Solusi Problematika Politik Identitas

Jakarta, Character-Building – Politik identias di Indonesia mengalami gejala fluktuatif. Hal di kemukakan oleh oleh Prof. Prof. Firman Noor, MA, PhD pada seminar dalam rangka perayaan Hut Lahir Pancasila 1 Juni dengan tema, “Demokrasi Elektoral berbasis Pancasila versus Identitas” yang selenggarakan oleh Unit Character Building Development Center (CBDC), Universitas Bina Nusantara (22/6/23) Jakarta.
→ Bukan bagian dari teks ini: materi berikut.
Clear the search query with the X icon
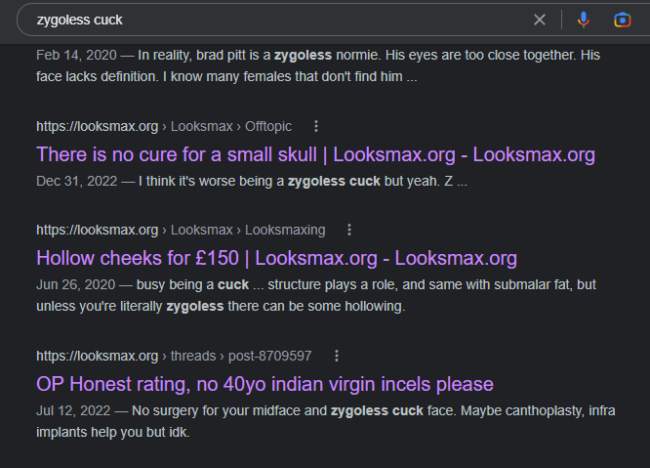This screenshot has height=468, width=650. pyautogui.click(x=540, y=20)
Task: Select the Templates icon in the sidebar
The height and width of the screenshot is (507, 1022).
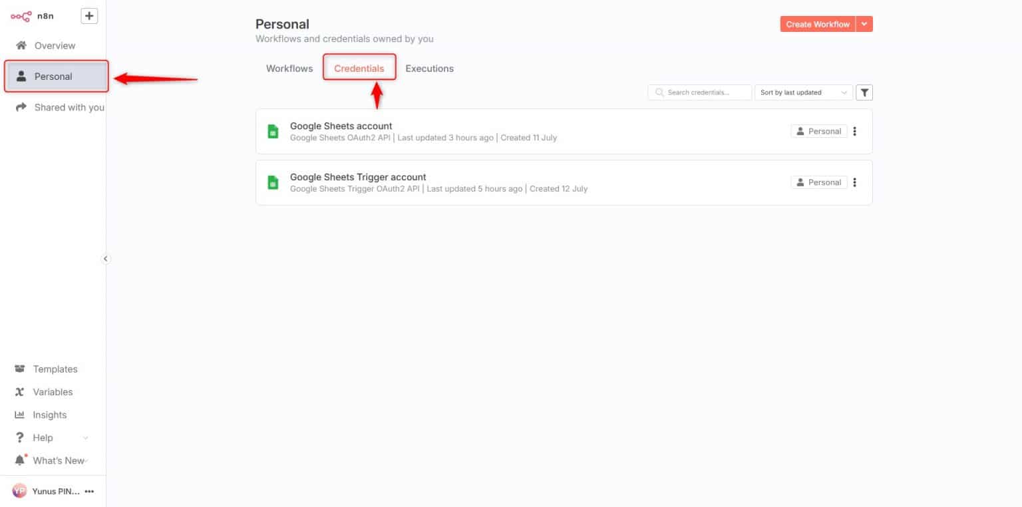Action: tap(19, 369)

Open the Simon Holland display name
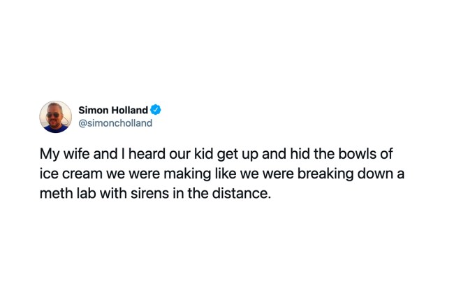(x=112, y=110)
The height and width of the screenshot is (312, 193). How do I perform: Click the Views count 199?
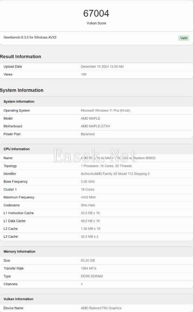84,75
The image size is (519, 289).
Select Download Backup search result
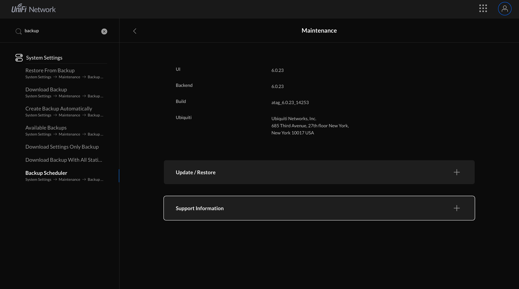(46, 90)

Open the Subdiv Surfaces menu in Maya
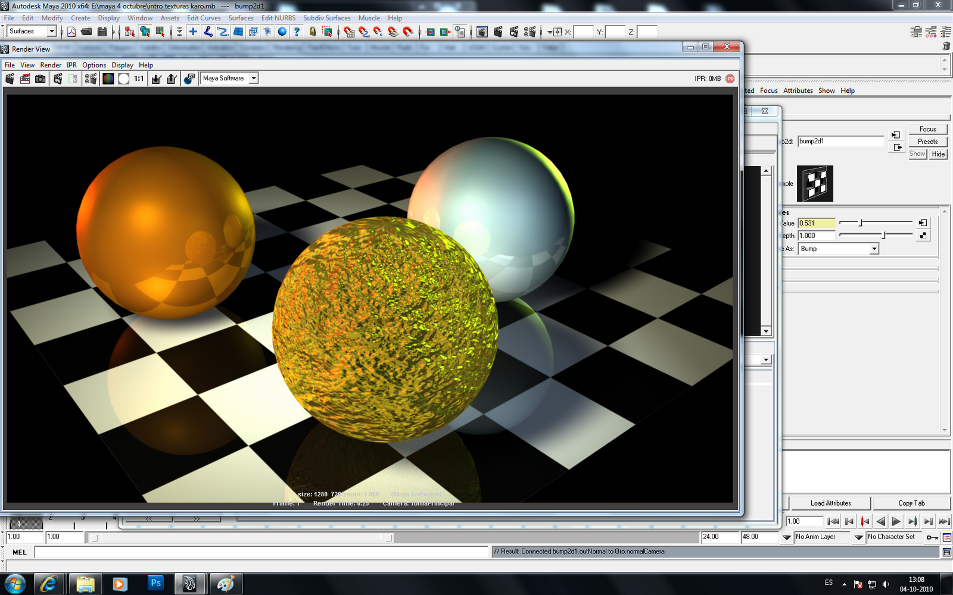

Mengutip dari berbagai penelitian, Prof Firman menunjukkan fluktuasi politik Identitas di Indonesia;

  • Hasil Kajian Pusat Penelitian Politik LIPI (2019) 2019): Survei publik : 54,2 % responden tidak sepakat jika isu agama digunakan dalam politik .
  • Survei Lembaga Kajian Strategis dan Pembangunan (2023): 1,5% responden yang menjadikan alasan religiusitas untuk memilih partai
  • Hasil Kajian CSIS mengenai Proyeksi Politik Identitas dalam Pemilu 2019 menunjukkan ketidakefektifan pemanfatan politik identitas (Fernandes, 2018).
  • Sebelum 2017 bahkan politik Identitas mengalami penurunan Mietzner & Muhtadi , 2018).

Meski eksistensi politik identitas cenderung belum mendapatkan tempat yang kondusif dalam proses elektoral di Indonesia, Prof. Firman menegaskan bahwa potensi  politik identitas tetap harus diperhatikan. Dalam konteks ini, Peneliti Utama, Pusat Riset Politik BRIN itu mengajukan beberapa solusi berikut untuk menahan bertumbuh dan berkembangannya politik identitas di Indonesia.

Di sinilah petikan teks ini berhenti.